The analysis of drugs, natural products, and chemical substances found in the environment allows the identification of the chemical fragments responsible for a therapeutic or deleterious effect on human health.
This knowledge may be valuable for the design of drugs with fewer secondary effects, for associating diseases, and for identifying new uses for drugs currently on the market.
Current data bases hold information on thousands of molecules – including drugs, natural substances, and chemical agents found in the environment – that are associated with diseases, either because they have adverse effects or exert a therapeutic action. Using this information, gathered over many years and available in data bases, scientists headed by ICREA researcher Patrick Aloy at the Institute for Research in Biomedicine (IRB Barcelona) have devised a predictive model that allows them to associate chemical fragments with positive or negative effects in 20% of human diseases. Published in Nature Communications, the study may have applications for the design of safer drugs, the detection of comorbidity, and the extension of current drug uses.
The study has involved the analysis of 10,000 chemical molecules, which together comprise 98,077 fragments associated with 1,176 diseases – these representative of all human diseases.

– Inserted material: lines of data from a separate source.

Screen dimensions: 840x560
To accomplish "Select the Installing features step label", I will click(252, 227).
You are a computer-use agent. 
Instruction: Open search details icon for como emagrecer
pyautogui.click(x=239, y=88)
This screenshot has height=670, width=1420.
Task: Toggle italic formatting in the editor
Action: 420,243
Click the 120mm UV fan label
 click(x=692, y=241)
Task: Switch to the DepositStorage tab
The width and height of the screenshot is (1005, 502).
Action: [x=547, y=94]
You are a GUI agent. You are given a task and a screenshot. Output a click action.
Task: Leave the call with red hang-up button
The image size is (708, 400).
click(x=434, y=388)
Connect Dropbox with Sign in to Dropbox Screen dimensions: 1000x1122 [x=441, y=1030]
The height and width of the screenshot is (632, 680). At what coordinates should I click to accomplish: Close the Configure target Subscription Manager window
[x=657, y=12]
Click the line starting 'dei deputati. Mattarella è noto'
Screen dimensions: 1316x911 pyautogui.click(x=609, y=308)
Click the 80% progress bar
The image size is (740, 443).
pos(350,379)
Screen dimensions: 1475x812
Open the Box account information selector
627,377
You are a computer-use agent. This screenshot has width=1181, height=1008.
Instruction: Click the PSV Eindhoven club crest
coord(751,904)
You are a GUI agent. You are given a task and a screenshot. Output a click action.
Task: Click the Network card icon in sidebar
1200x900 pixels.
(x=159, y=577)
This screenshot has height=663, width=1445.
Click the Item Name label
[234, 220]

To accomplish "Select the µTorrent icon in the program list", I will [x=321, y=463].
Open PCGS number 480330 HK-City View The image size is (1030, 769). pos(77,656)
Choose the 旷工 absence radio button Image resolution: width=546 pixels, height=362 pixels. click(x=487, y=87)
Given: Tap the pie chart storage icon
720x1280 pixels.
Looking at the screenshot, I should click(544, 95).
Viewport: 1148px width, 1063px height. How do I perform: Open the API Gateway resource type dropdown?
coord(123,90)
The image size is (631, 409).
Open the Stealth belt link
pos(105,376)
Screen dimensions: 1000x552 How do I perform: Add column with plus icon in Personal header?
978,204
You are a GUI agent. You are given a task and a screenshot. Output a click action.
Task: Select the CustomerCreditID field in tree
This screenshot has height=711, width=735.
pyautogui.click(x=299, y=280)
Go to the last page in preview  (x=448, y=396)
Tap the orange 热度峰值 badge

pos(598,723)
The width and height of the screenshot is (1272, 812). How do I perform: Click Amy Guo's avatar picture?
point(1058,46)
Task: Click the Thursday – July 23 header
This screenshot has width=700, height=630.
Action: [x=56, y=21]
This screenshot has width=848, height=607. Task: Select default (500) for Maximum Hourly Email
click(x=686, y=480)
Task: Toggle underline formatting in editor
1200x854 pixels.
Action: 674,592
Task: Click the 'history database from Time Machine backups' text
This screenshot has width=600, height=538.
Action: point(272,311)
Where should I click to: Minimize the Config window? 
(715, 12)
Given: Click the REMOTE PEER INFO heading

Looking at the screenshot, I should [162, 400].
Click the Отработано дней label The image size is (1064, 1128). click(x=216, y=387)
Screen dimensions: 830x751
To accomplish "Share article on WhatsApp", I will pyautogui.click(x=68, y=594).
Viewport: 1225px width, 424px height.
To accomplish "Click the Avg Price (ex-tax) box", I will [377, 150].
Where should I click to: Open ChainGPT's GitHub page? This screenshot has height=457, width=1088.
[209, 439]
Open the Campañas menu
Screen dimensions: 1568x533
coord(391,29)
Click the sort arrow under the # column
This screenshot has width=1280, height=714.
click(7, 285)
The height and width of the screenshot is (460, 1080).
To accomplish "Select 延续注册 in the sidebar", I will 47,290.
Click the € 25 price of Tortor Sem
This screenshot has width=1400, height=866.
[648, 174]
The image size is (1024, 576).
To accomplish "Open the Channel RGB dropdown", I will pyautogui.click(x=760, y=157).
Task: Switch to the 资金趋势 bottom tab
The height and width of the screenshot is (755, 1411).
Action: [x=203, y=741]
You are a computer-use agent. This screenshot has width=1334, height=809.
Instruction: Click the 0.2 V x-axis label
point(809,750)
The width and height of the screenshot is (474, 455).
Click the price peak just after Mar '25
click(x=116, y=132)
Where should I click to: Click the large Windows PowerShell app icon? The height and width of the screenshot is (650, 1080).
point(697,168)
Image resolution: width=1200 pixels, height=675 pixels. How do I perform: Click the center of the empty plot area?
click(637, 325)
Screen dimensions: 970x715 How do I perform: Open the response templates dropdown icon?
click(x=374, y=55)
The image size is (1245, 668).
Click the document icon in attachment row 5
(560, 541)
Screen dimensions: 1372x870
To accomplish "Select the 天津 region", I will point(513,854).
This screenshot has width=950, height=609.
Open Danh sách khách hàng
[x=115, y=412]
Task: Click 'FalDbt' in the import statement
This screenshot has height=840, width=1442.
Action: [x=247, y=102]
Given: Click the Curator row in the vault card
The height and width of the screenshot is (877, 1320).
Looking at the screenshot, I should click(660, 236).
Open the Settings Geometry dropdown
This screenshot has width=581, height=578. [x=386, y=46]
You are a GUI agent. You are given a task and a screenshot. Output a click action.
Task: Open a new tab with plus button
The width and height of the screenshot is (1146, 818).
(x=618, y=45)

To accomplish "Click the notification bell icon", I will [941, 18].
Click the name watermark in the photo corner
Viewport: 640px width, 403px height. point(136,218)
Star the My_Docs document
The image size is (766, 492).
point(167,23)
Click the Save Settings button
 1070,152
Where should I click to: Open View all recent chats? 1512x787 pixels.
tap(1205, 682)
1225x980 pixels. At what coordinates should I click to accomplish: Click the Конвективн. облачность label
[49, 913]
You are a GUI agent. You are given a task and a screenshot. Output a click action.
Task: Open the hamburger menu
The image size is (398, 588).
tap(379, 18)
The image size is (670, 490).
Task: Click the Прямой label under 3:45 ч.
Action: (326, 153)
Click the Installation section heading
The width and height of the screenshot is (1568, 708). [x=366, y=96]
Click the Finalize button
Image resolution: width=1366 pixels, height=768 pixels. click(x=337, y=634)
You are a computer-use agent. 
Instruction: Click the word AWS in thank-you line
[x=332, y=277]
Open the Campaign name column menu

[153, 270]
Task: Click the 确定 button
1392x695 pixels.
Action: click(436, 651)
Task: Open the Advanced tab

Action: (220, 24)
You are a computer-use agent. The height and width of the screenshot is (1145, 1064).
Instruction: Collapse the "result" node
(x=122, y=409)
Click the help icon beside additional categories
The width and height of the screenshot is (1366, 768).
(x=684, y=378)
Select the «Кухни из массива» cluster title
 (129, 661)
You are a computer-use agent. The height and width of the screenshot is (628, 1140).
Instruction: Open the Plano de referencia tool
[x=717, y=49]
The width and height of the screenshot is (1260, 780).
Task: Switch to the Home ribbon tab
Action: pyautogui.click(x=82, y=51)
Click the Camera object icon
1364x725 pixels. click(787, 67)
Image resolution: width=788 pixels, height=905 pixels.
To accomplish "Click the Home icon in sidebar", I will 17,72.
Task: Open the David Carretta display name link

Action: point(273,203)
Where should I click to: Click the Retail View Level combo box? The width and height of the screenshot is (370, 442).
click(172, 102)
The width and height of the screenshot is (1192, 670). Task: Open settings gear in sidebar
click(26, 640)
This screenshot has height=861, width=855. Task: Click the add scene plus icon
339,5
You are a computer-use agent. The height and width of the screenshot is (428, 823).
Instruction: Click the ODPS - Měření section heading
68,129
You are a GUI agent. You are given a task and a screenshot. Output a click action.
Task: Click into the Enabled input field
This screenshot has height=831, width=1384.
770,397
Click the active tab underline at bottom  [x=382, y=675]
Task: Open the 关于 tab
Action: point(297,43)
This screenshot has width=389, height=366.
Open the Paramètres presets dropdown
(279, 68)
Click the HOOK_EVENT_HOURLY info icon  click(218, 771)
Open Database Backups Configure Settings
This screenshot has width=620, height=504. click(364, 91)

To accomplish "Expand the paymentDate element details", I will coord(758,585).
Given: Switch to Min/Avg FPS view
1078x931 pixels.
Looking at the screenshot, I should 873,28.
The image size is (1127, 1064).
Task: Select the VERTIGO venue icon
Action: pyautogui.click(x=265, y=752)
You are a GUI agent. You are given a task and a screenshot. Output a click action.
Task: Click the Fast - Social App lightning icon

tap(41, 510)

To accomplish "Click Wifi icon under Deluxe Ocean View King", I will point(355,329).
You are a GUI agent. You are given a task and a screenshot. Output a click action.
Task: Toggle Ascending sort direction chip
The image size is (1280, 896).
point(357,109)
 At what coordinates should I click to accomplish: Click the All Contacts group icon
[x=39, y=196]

Pharmacology prior to the ’80s seen from the 21st century
Until the ’80s, pharmacologists designed a chemical substance and studied its effect on a model organism. Without examining the impact of these substances at the molecular level or the proteins that they altered, these scientists developed many drugs for a wide range of diseases. This system of trial and error, which produced a large body of information, was abandoned with the advent of molecular biology. Since the beginning of the 21st century, drugs have been designed to alter the behaviour of proteins or genes that have previously been identified as being affected in certain diseases. Based on prior knowledge of biology, this approach is not producing the results expected.
The chemist Miquel Duran, a PhD student working on network biology at IRB Barcelona, questioned whether the accumulation of current data that associate the chemical structure of substances with disease through its therapeutic or deleterious effect would allow the development of a predictive model that related the chemical structure of a compound with its effect in humans. “In effect, we have enough information on chemical structures to reasonably predict their effects in 20% of human diseases,” explains Duran. “This implies the data on chemical structures, which on many occasions and above all in the field of molecular biology is not taken into account, can be most useful for biomedicine, for example for the design of safer drugs,” says the researcher. The study allows the information accumulated to be re-examined and reorganised and to produce 20% of new knowledge thanks to the exploitation of computerized data.
The design of safer drugs, prediction of disease co-morbidities and repositioning of drugs
Patrick Aloy explains that the study allows access to valuable information that can serve to avoid or foster the use of certain chemical fragments for drug design. For example, his model predicts that 40% of chemical fragments with therapeutic effects are not included in drugs currently on the market; in contrast, fragments that cause secondary effects are.
The researchers also indicate that their study may serve to detect associations between two diseases, the so-called co-morbidity – meaning one leads to the development of the other – or inverse comorbidity – namely that one protects against the development of the other. The study may also reveal potential new uses of current drugs.
This study, conducted by the Structural Bioinformatics and Network Biology lab headed by Patrick Aloy, has been supported by the Ministry of Economy and Competitiveness, the European Commission, and the European Research Council.
A chemo-centric view of human health and disease, Miquel Duran-Frigola, David Rossell & Patrick Aloy, Nature Communications, doi: 10.1038/ncomms6676, published 1 December 2014.